When contamination is not suspected, nausea and vomiting can be reduced by taking drugs to prevent vomiting (antiemetics); such drugs are routinely given to people undergoing radiation therapy. Dehydration is treated with fluids given intravenously.

People with the gastrointestinal or hematopoietic syndrome are kept isolated so that they do not contact infectious microorganisms. Blood transfusions and injections of growth factors (such as erythropoietin and colony-stimulating factor) that stimulate blood cell production are given to decrease bleeding and increase blood counts. If the bone marrow is severely damaged, these growth factors are ineffective, and sometimes a bone marrow transplantation is performed, although the success rate is low.

People with the gastrointestinal syndrome require antiemetics, fluids given intravenously, and sedatives. Some people may be able to eat a bland diet. Antibiotics, such as neomycin, are given by mouth to kill bacteria in the intestine that may invade the body. Antibiotics as well as antifungal and antiviral drugs also are given intravenously when necessary.

Treatment for the cerebrovascular syndrome is geared toward providing comfort by relieving pain, anxiety, and breathing difficulties. Drugs are given to control seizures.

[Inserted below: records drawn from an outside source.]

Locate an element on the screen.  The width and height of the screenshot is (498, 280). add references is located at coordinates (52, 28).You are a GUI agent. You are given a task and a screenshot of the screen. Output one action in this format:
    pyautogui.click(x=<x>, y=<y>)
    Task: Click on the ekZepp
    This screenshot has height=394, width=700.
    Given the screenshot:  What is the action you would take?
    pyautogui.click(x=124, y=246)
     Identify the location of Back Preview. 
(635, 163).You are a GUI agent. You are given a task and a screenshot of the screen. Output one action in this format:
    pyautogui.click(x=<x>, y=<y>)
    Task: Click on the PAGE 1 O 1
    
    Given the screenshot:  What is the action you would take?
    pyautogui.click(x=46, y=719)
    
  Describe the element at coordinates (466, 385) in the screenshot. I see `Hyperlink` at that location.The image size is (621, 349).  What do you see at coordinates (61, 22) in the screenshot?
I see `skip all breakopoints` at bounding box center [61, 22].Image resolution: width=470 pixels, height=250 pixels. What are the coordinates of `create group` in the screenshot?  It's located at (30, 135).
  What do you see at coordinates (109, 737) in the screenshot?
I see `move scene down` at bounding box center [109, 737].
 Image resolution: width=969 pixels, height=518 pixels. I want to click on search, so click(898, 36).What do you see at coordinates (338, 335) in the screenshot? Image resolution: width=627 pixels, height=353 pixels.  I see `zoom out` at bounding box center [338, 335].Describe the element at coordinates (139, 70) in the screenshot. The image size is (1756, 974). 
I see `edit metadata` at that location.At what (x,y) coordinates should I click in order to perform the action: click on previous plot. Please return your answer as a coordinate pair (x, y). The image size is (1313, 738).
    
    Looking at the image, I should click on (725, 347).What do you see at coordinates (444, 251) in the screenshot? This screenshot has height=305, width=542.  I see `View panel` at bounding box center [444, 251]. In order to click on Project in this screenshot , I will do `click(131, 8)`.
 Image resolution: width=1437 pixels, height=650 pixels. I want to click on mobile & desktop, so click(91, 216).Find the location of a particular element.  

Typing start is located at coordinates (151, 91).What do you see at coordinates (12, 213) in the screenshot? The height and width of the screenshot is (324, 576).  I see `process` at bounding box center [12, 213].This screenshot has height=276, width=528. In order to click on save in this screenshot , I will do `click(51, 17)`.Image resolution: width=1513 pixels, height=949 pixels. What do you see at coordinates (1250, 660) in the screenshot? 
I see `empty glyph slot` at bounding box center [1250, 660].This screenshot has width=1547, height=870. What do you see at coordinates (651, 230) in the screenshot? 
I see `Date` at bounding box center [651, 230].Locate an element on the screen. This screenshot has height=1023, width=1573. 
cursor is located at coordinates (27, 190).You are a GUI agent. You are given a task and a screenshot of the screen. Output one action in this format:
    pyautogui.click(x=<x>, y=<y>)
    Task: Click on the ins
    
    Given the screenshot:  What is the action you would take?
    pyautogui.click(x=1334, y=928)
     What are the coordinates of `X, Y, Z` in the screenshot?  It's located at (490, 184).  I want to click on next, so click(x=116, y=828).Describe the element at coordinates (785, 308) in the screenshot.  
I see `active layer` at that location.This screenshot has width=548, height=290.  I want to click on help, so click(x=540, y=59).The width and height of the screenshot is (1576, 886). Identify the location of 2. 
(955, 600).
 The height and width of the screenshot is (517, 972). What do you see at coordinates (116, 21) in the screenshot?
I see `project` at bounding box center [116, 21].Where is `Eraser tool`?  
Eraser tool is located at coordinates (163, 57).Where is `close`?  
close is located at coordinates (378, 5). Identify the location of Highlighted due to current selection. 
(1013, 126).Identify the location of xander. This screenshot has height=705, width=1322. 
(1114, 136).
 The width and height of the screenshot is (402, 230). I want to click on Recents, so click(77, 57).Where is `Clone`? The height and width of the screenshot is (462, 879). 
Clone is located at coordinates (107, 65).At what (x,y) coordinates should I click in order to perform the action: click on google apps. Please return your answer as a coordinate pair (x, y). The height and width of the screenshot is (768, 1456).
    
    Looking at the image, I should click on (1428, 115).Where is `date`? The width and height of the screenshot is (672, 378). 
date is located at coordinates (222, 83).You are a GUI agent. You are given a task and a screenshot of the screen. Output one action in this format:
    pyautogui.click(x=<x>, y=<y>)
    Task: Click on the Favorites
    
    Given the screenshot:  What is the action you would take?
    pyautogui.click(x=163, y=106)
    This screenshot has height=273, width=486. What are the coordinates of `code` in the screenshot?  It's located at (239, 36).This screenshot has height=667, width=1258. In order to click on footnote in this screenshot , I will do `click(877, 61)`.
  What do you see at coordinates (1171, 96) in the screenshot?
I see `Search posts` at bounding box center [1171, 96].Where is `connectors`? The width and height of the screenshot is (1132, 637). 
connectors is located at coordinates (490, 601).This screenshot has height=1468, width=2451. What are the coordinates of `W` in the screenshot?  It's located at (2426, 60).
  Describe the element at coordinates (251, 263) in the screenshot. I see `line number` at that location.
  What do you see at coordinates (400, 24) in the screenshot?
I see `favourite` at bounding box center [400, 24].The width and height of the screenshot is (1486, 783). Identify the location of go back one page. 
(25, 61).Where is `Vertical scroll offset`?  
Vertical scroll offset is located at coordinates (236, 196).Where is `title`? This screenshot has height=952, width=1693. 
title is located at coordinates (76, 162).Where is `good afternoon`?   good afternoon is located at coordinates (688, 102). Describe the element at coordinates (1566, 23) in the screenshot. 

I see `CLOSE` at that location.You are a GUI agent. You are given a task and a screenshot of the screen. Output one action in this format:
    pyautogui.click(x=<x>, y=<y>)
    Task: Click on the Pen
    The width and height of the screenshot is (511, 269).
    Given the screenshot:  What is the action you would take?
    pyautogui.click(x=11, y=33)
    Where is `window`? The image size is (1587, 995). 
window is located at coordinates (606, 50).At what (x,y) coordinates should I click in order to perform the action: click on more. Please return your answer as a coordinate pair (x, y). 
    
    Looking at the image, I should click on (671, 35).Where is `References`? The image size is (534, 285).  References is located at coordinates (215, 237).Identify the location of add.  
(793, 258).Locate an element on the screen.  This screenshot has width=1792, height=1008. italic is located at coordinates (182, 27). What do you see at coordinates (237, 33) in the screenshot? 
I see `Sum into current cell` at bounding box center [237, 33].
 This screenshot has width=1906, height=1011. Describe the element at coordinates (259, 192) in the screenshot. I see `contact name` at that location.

People with chronic effects of radiation or disorders caused by radiation therapy receive treatment directed at their symptoms. Sores or ulcers can be removed or repaired surgically and can be helped to heal with the use of high-pressure (hyperbaric) oxygen therapy. Radiation-induced leukemia is treated with chemotherapy. Blood cells can be replaced through transfusions. No treatment can reverse sterility, but low levels of sex hormones as a result of abnormal ovarian and testicular functioning can be treated with replacement hormones. Investigators are currently exploring ways to prevent or reduce radiation-induced normal tissue injury using cytokines, growth factors, and various other therapies. Amifostine has been shown to decrease the severity of dry mouth (xerostomia) in people with head and neck cancer treated with radiation therapy.